— Start Quoted passage —

[Novalug] Federal employees - download earnings and leave statement

Omari Norman omari at smileystation.com
Fri May 15 17:00:49 EDT 2009


On Fri, May 15, 2009 at 07:53:12AM -0500, Beartooth wrote:

>> to download them automatically. It uses zsh and curl to download the
>> earnings and leave statements in HTML form.
> 	[...] How widely are you willing to spread your script? I used
> 	to know a whole bunch of computer jocks at the Library of
> 	Congress -- most of whom are probably retired by now, and not
> 	all of whom ever ran linux; but if the script goes beyond
> 	Novalug, there's no telling where it'll stop ....

Hey, spread it 'round...anybody who finds it useful is welcome to it!

This experience has taught me how easy HTTP scripting is, thus
explaining all the spam that goes to HTTP forms and all the captchas.

One person pointed out that I didn't send the script with the first
message...that's just because I needed to change it a bit to remove my
login info from the script, so I wanted to make sure someone was
interested first :) So I'll attach it here.

-- 
Due to some violent content, viewer discretion is advised.
-------------- next part --------------
#!/usr/bin/zsh

# getel
#
# Downloads earnings and leave statements.

— End Quoted passage —

(Task objective) In the thread about downloading earnings and leave statements, what two tools does the script use? The listing has no role in this work.

— Start Data extract —

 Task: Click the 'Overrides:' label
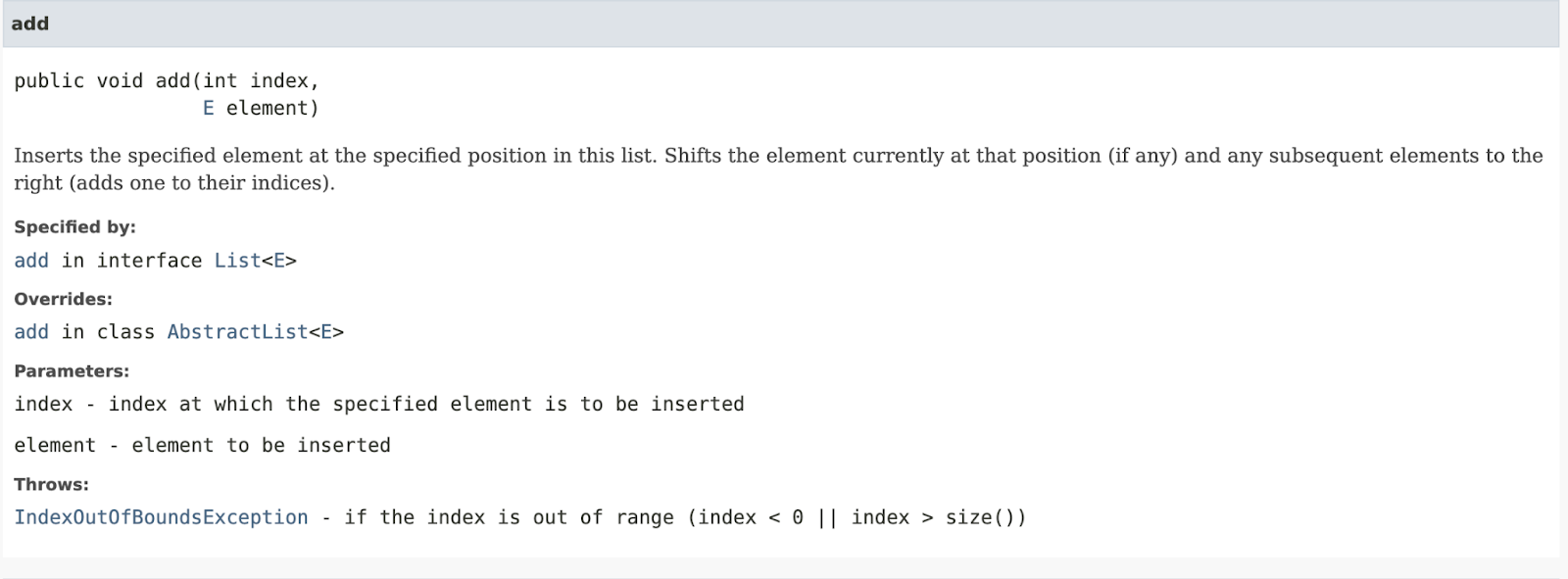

— End Data extract —

(Result of this task) zsh and curl.